■ Consigne 1 ■
Recopiez le passage de la critique du « Poisson Belge » situé entre « Léonore Confino est » et « commun, leurs différences. », ces deux bornes comprises.
***** Extrait choisi *****
Copyright : Christophe Vootz
Copyright : Christophe Vootz

Léonore Confino est bien l’auteur surprenante que l’on espérait. Si on avait apprécié son regard acide, drôle et ironique sur l’amour dans « Ring », on se souvient aussi de la catastrophe, « Les Uns sur les autres », la pièce qui marquait le retour d’Agnès Jaoui au théâtre. Avec le « Poisson Belge », son nouveau duo, le plus haut niveau est atteint. Elle réalise une pièce géniale sur la difficulté de la rencontre, les relations familiales dramatiques et les liens qui peuvent se créer entre des êtres qui ont comme point commun, leurs différences.

La première scène se déroule un vendredi soir au crépuscule, sur un banc de Bruxelles. La Petite fille (Géraldine Martineau), fait tout pour attirer l’attention de la Grande monsieur (Marc Lavoine). Petite fille prétexte que ses parents l’ont abandonnée, le date de Grande monsieur n’arrive pas. C’est là, à ce moment précis, qu’une adoption se dessine. Les deux personnages vont partager quelques jours, semaines, de leurs vies accidentées (l’une étouffée par une paire de parents psychanalystes, l’autre par la femme qui habite dans son corps d’homme). On apprendra que les géniteurs de Petite fille sont morts dans un accident de voiture, le même vendredi soir où elle a rencontré Grande monsieur. Mais Petite fille supporte bien le deuil, mieux que son hôte, qui finira par aller lui-même à la rencontre de son propre fils, qu’il n’a jamais connu.
*****
■ Consigne 2 ■
Listez, s'il vous plaît, chaque ligne des entrées contenant la chaîne « drawing ». La casse compte.
***** Données fournies *****
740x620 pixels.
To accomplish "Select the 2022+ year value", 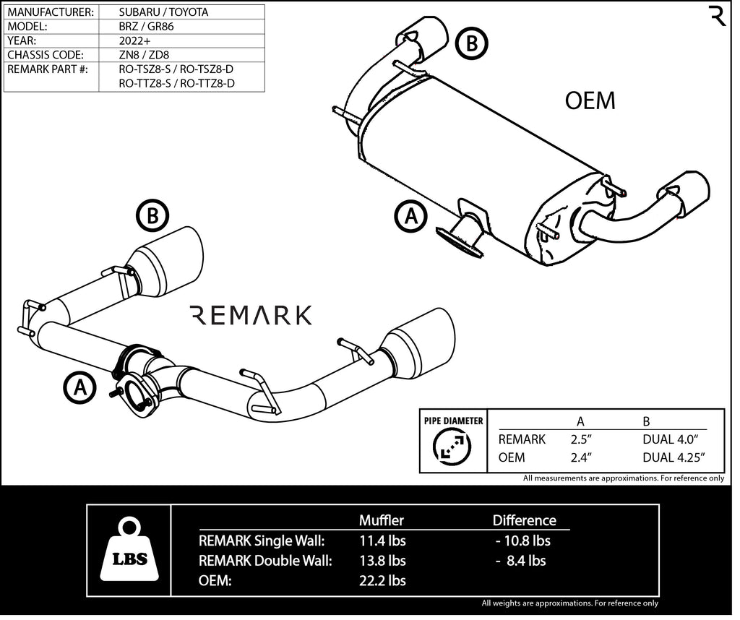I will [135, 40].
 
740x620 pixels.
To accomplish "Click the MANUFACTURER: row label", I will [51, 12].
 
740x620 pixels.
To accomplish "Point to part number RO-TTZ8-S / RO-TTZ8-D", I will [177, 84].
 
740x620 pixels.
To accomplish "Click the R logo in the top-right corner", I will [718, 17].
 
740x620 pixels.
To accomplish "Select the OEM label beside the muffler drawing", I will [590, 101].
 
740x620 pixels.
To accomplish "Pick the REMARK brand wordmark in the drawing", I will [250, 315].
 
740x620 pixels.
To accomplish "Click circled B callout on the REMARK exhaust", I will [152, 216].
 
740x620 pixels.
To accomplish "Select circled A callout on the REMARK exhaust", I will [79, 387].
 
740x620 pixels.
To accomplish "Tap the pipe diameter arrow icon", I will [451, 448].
*****
***** Données fournies *****
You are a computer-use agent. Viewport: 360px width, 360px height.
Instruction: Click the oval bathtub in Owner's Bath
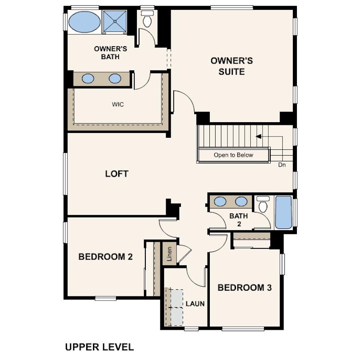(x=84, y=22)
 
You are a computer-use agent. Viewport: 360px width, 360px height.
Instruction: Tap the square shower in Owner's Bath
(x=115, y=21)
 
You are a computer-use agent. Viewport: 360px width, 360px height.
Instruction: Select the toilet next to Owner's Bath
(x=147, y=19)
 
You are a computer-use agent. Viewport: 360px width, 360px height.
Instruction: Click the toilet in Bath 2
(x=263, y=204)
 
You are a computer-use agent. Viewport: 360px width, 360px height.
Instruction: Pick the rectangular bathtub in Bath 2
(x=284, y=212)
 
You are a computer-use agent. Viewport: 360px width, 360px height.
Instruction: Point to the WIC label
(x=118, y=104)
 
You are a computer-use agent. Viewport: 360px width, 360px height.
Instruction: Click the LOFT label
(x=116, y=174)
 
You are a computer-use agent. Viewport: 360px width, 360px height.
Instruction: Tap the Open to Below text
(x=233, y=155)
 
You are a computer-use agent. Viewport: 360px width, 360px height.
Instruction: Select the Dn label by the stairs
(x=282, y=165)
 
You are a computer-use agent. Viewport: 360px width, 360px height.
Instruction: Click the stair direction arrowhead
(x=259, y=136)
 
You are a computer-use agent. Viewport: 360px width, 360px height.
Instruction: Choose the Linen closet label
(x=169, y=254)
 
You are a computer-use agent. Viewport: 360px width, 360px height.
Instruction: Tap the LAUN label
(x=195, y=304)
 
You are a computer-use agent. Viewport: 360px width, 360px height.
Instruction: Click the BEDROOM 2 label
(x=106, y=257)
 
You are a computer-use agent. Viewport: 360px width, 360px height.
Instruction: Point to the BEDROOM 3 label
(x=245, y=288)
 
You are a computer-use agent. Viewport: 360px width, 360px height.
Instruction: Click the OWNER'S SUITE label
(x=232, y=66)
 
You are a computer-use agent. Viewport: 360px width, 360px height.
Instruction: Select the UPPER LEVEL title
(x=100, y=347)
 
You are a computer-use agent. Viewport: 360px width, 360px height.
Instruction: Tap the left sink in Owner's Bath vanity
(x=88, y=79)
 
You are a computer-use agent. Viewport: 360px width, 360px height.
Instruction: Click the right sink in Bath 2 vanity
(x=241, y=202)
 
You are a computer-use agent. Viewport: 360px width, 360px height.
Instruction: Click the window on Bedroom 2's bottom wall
*****
***** Données fournies *****
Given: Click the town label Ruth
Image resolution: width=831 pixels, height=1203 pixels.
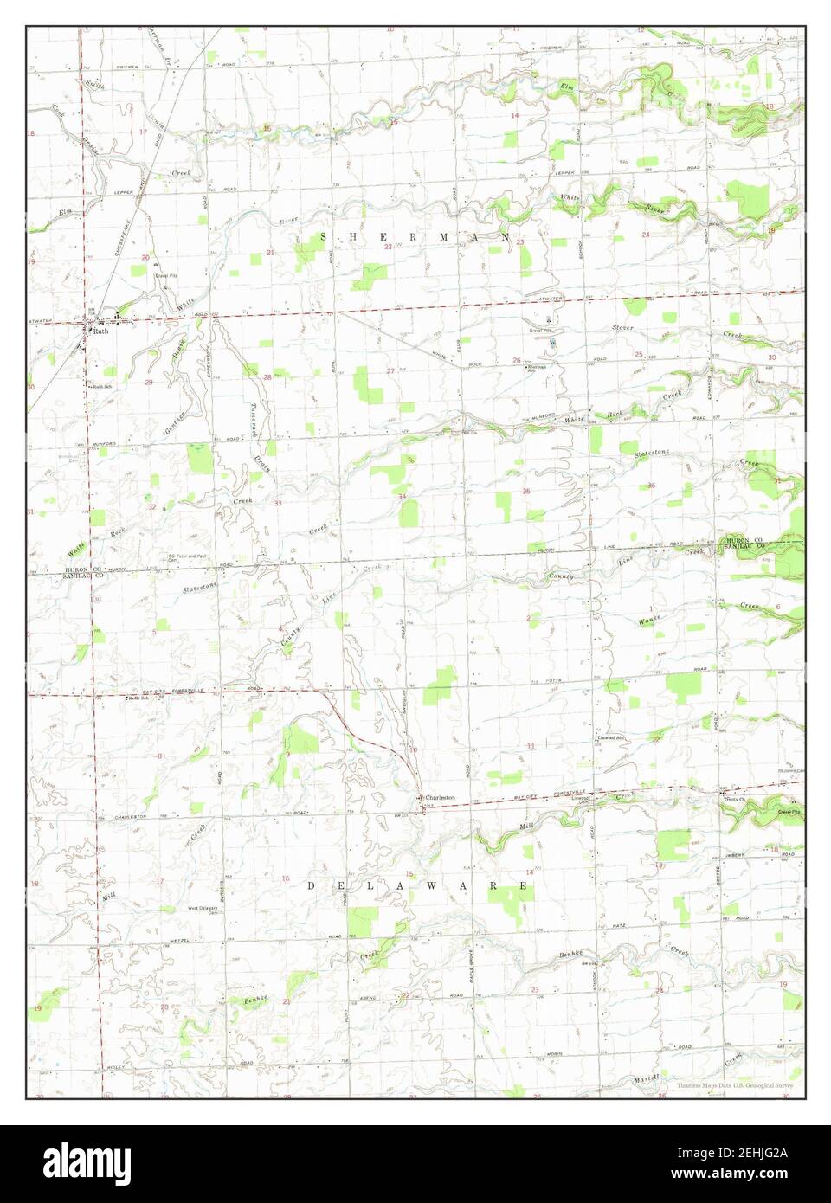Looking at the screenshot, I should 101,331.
*****
■ Résultat final 1 ■
Léonore Confino est bien l’auteur surprenante que l’on espérait. Si on avait apprécié son regard acide, drôle et ironique sur l’amour dans « Ring », on se souvient aussi de la catastrophe, « Les Uns sur les autres », la pièce qui marquait le retour d’Agnès Jaoui au théâtre. Avec le « Poisson Belge », son nouveau duo, le plus haut niveau est atteint. Elle réalise une pièce géniale sur la difficulté de la rencontre, les relations familiales dramatiques et les liens qui peuvent se créer entre des êtres qui ont comme point commun, leurs différences.

■ Résultat final 2 ■
To accomplish "Select the OEM label beside the muffler drawing", I will [590, 101].
To accomplish "Pick the REMARK brand wordmark in the drawing", I will [250, 315].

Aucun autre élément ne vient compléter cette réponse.